» What to produce
Can you lay out the records from the line with "Click the Hasor" up to and including the final line as a JSON list of strings, one string per line, with blank lines and pictures left out?

★ ★ ★ ★ ★

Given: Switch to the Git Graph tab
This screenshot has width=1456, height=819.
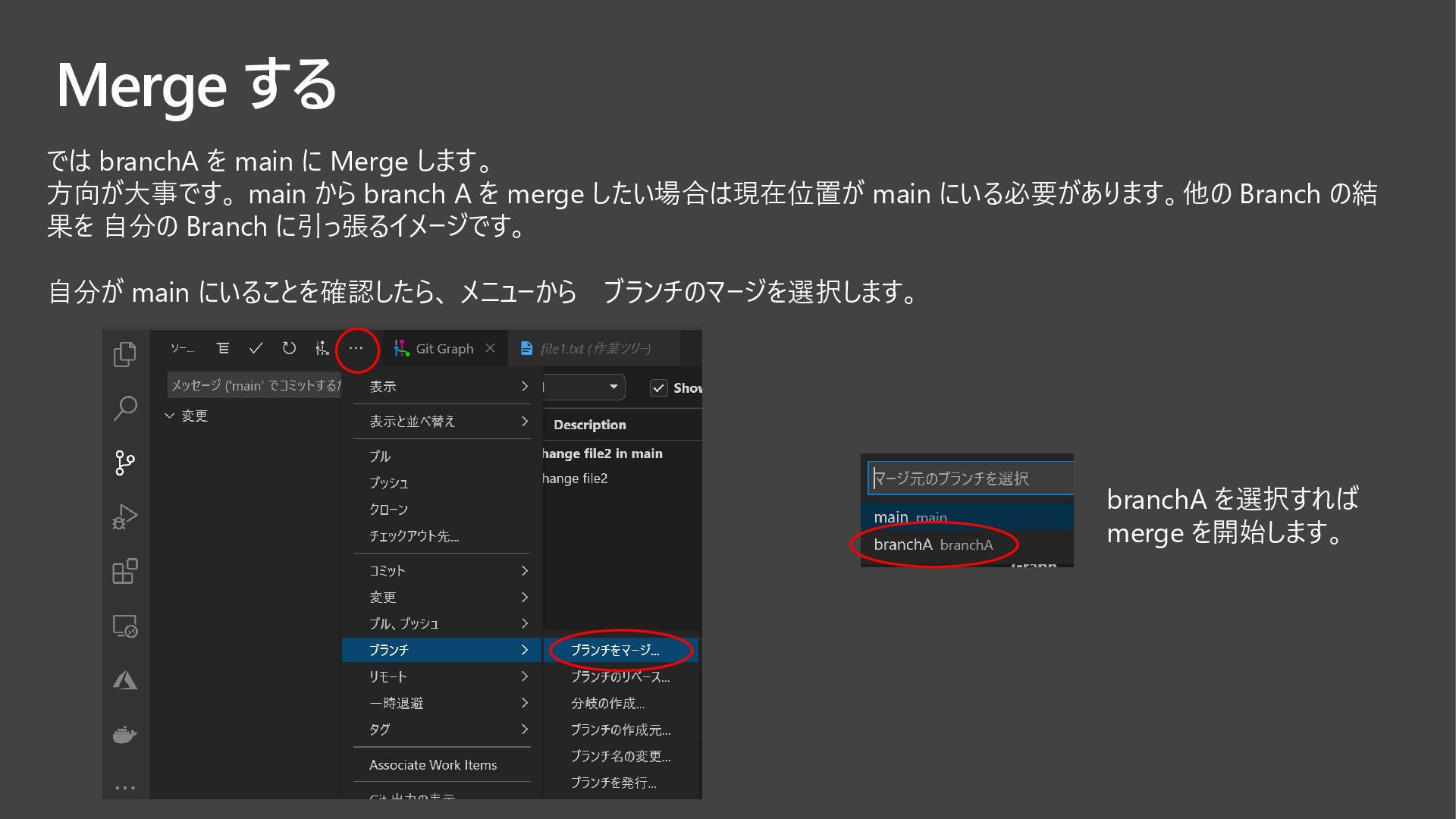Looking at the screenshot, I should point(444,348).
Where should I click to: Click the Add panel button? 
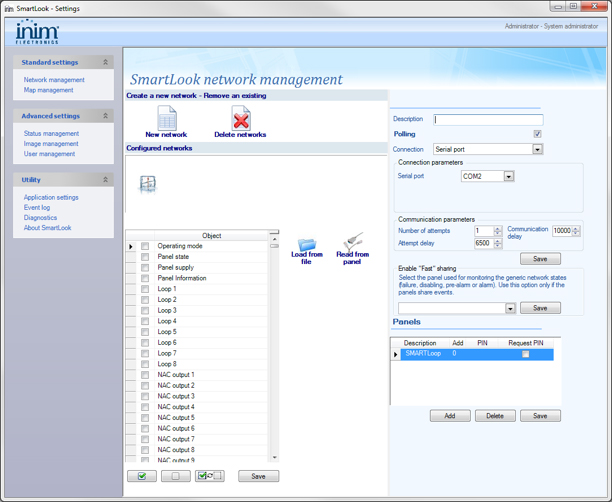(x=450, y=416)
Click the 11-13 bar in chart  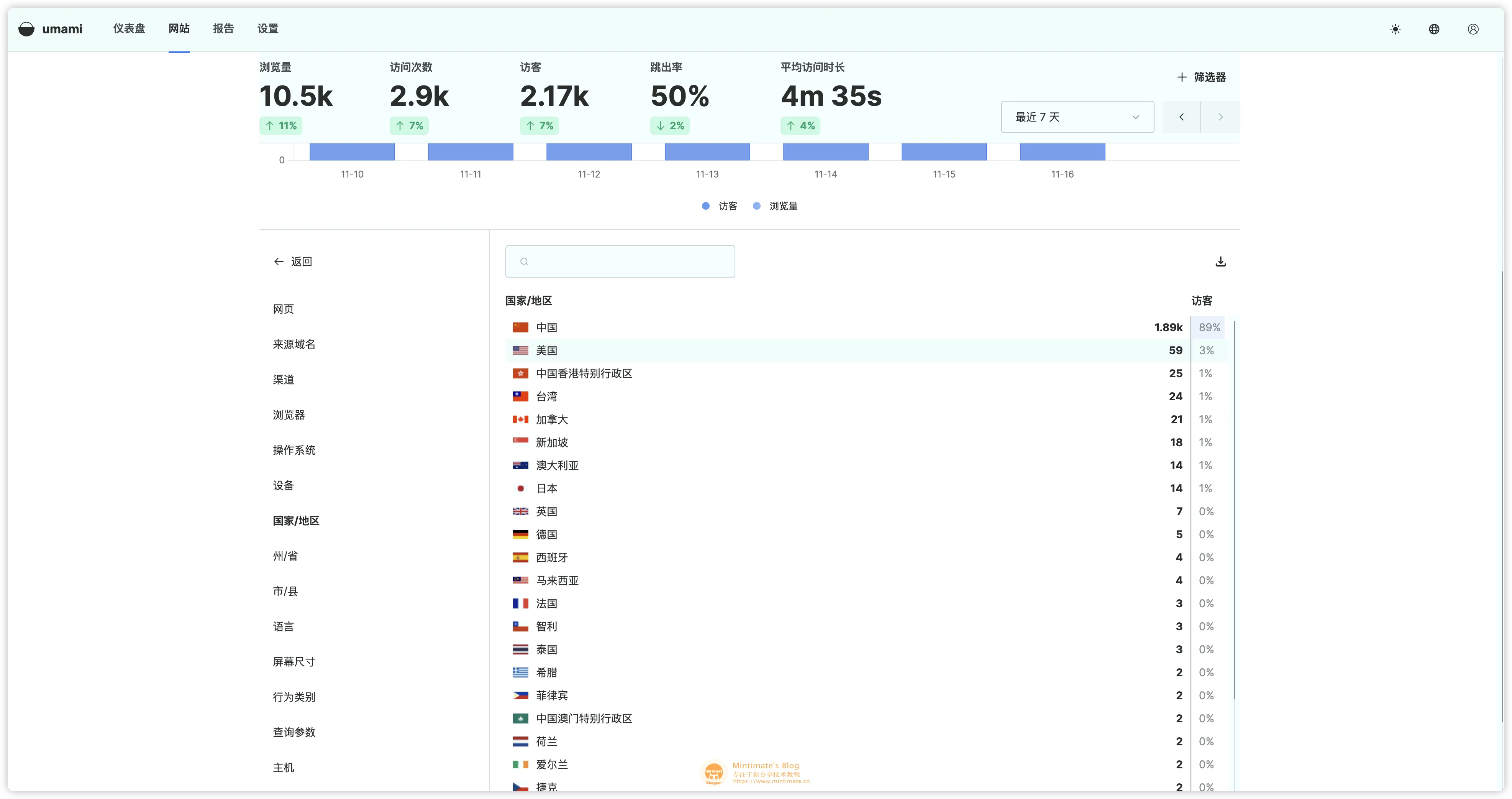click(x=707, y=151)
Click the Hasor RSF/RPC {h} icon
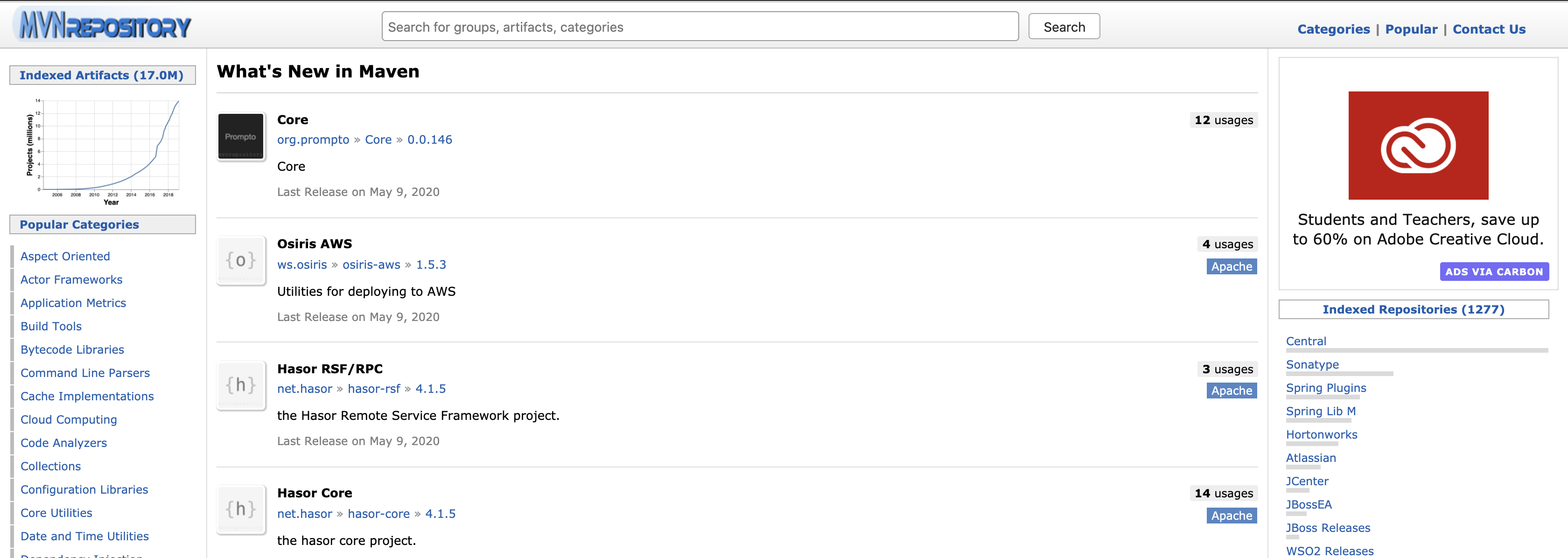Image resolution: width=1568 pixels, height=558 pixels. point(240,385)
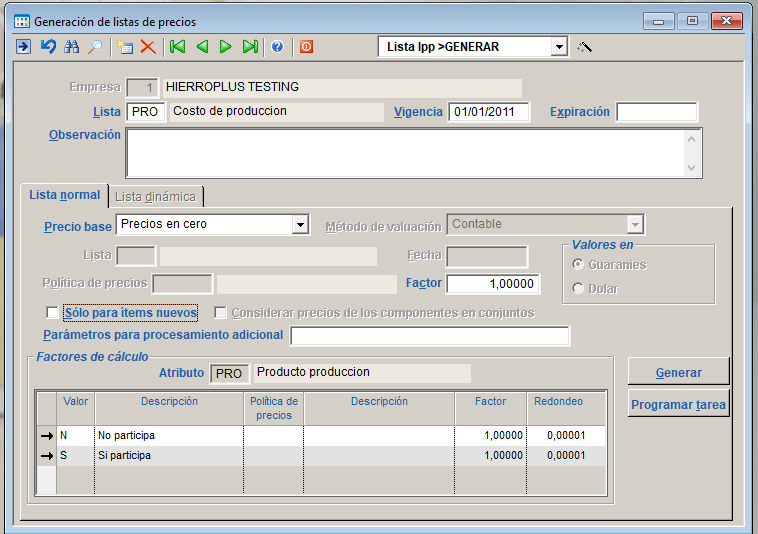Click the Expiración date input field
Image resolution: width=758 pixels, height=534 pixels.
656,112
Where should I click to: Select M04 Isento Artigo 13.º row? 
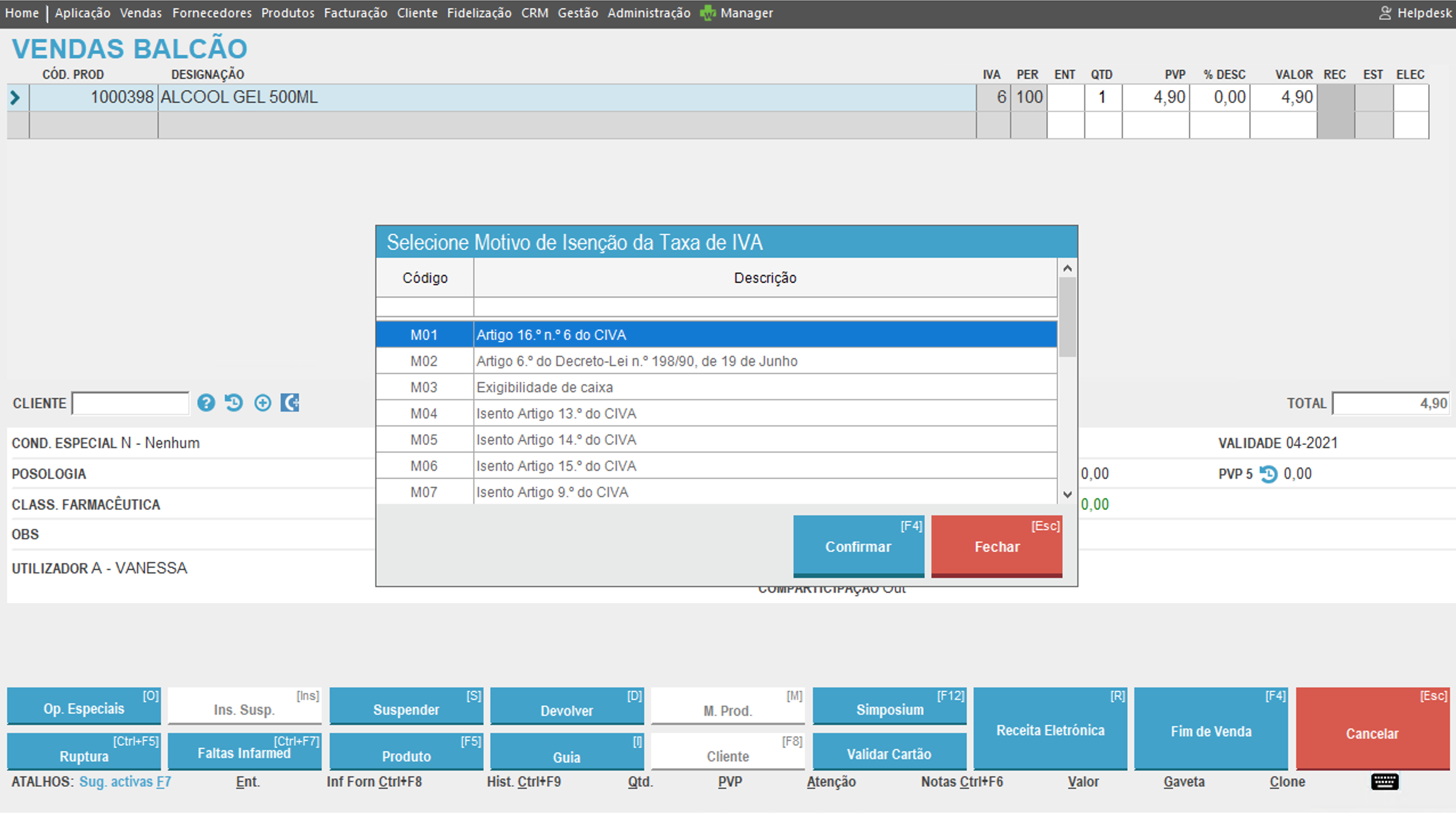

★ ★ ★ ★ ★

» Output for this task
[
  "Click the Hasor RSF/RPC {h} icon",
  "Image resolution: width=1568 pixels, height=558 pixels. point(240,385)",
  "Click the Expiración date input field",
  "Image resolution: width=758 pixels, height=534 pixels.",
  "656,112",
  "Where should I click to: Select M04 Isento Artigo 13.º row? "
]